Notícias Imparciais de Angola

A Human Rights Watch (HRW) fez um apelo urgente ao Presidente de Angola, João Lourenço, para que não promulgue uma controversa lei sobre Organizações Não Governamentais (ONGs), recém-aprovada pelo parlamento. A organização internacional de defesa dos direitos humanos argumenta que a legislação impõe controles 'excessivos e vagos' sobre a sociedade civil, ameaçando severamente as liberdades fundamentais e contrariando as obrigações internacionais do país em matéria de direitos humanos.

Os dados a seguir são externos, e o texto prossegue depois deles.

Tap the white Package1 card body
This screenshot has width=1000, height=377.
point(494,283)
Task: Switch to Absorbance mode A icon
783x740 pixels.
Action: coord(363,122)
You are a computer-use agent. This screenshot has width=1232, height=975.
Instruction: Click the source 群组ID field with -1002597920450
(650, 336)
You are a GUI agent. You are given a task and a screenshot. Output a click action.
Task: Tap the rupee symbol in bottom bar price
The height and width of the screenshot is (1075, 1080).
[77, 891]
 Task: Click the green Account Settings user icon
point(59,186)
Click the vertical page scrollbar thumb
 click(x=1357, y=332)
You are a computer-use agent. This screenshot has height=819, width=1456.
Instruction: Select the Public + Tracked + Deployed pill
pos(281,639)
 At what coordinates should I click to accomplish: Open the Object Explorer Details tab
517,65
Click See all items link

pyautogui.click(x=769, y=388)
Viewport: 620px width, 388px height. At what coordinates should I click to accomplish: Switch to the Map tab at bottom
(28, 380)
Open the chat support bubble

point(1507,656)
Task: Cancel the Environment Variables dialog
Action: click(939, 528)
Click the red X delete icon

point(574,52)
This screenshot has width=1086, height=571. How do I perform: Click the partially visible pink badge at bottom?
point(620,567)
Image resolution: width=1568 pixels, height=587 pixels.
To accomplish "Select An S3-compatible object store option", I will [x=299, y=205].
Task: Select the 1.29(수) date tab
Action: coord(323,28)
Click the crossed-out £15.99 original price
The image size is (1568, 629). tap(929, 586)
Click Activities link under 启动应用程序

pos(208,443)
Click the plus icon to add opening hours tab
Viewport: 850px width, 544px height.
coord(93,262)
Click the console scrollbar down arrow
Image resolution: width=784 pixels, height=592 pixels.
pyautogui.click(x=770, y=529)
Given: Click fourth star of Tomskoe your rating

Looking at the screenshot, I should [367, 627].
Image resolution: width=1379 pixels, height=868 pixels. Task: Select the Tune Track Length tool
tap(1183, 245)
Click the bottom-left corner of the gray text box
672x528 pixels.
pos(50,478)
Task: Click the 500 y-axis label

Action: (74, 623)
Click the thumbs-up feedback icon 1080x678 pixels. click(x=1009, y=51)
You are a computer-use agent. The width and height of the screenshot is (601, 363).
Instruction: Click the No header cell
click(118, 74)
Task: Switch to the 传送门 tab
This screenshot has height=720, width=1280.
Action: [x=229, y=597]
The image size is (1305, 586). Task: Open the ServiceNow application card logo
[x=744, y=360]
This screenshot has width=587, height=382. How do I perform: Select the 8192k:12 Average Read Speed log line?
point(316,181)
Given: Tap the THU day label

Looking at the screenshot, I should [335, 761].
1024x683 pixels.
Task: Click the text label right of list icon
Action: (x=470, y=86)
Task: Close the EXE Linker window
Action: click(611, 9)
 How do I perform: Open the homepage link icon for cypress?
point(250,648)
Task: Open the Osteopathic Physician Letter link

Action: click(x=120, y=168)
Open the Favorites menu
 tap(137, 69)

O Apelo da HRW e as Alegações de Controle Governamental

Em comunicado oficial, a HRW destacou que a lei, aprovada em votação final pela Assembleia Nacional angolana em 22 de janeiro, representa uma 'significativa ampliação do controle governamental' sobre as entidades da sociedade civil. Diante disso, a organização instou o Presidente Lourenço a devolver o diploma ao parlamento para revisão, garantindo que o texto legislativo esteja em plena conformidade com os padrões internacionais de direitos humanos que Angola subscreve. Sheila Nhancale, pesquisadora da HRW, reforçou que o projeto de lei deveria buscar fortalecer, e não restringir, o trabalho crucial desempenhado pelas ONGs no país.

Disposições Legais Contestadas e Seus Impactos

A HRW identificou várias disposições na nova lei que considera incompatíveis com os padrões globais de direitos humanos. O Artigo 6º, por exemplo, exige que as organizações obtenham autorização administrativa para suas atividades, instituindo um sistema de licenciamento que carece de critérios claros, prazos definidos ou garantias de supervisão judicial. Essa exigência, segundo a HRW, transforma o direito fundamental à liberdade de associação em um mero privilégio dependente do arbítrio governamental. Além disso, os Artigos 7º e 34º são criticados por permitirem uma monitorização extensiva e intrusiva das atividades e finanças das organizações por parte do Estado, comprometendo sua autonomia.

Restrições Financeiras e Riscos à Privacidade

A legislação também estabelece rigorosos controles financeiros, impondo a obrigatoriedade de que todos os fundos das ONGs transitem exclusivamente por bancos nacionais e proibindo transferências internacionais de capital. Tais restrições podem severamente dificultar o trabalho humanitário, de desenvolvimento e de direitos humanos legítimo, que frequentemente depende de cooperação e assistência transfronteiriças. A HRW alertou ainda para a ausência de salvaguardas robustas para a proteção de dados pessoais, permitindo a coleta e partilha extensiva de informações entre órgãos estatais, o que expõe ativistas e organizações a riscos indevidos relacionados à confidencialidade de seus dados.

Reações da Sociedade Civil e do Parlamento Angolano

A aprovação da lei na Assembleia Nacional contou com 106 votos a favor do Movimento Popular de Libertação de Angola (MPLA), partido no poder, e do Partido de Renovação Social (PRS). Contrários à medida, a União Nacional para a Independência Total de Angola (UNITA), principal partido da oposição, registou 77 votos contra, alegando que a lei restringe a liberdade de associação. Houve também duas abstenções, dos partidos Frente Nacional de Libertação de Angola (FNLA) e Partido Humanista de Angola (PHA). Um grupo de ONGs angolanas já havia expressado anteriormente sua 'profunda preocupação', considerando a proposta inconstitucional e uma tentativa de reintroduzir um 'espírito de controle' sobre o setor.

A Justificativa Governamental para a Nova Lei

Em sua proposta legislativa, o executivo angolano argumentou que o diploma visa ajustar e atualizar o regulamento existente para as ONGs. O governo justificou a iniciativa citando a necessidade de cumprir uma recomendação do Grupo de Ação Financeira Internacional (GAFI), no âmbito das medidas de combate ao branqueamento de capitais e ao financiamento do terrorismo. Essa argumentação, no entanto, não aplacou as críticas sobre o potencial impacto negativo nas liberdades e na capacidade de atuação da sociedade civil independente.

A decisão final do Presidente João Lourenço sobre a promulgação ou veto desta lei será crucial para o futuro das liberdades associativas e da atuação das organizações da sociedade civil em Angola, em um contexto de intensa observação por parte de defensores dos direitos humanos a nível nacional e internacional.